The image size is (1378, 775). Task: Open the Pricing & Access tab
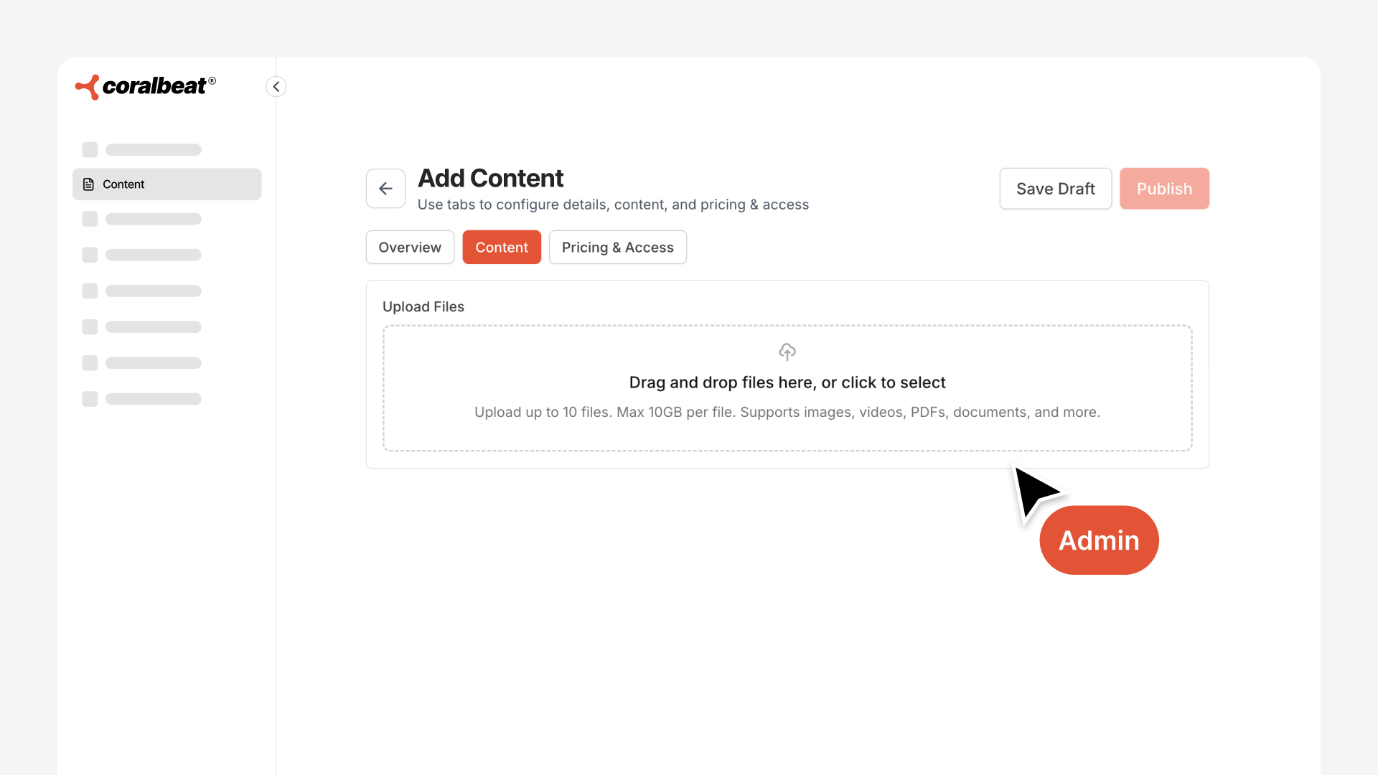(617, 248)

...

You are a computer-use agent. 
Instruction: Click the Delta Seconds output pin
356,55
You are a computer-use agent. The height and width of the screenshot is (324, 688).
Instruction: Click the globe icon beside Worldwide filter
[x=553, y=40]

▶ Activity
Tally the lines in the entries above that hold the string "computer" and state the tally alone.

▶ Answer to the problem
2